• _Written problem_: Copy each of the records below word for word, with nothing changed.

-------

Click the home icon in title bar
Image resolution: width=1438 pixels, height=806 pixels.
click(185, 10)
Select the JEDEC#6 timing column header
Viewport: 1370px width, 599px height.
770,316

-------

• _Solution to this problem_:
Click the home icon in title bar
Image resolution: width=1438 pixels, height=806 pixels.
click(185, 10)
Select the JEDEC#6 timing column header
Viewport: 1370px width, 599px height.
770,316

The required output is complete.